**Pixel coordinate grounding data:**
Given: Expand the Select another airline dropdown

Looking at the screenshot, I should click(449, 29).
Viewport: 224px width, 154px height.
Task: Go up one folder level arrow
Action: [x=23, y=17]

**YOUR TASK:**
Repeat all of the records above exactly as they appear.

**WORKED SOLUTION:**
Given: Expand the Select another airline dropdown

Looking at the screenshot, I should click(449, 29).
Viewport: 224px width, 154px height.
Task: Go up one folder level arrow
Action: [x=23, y=17]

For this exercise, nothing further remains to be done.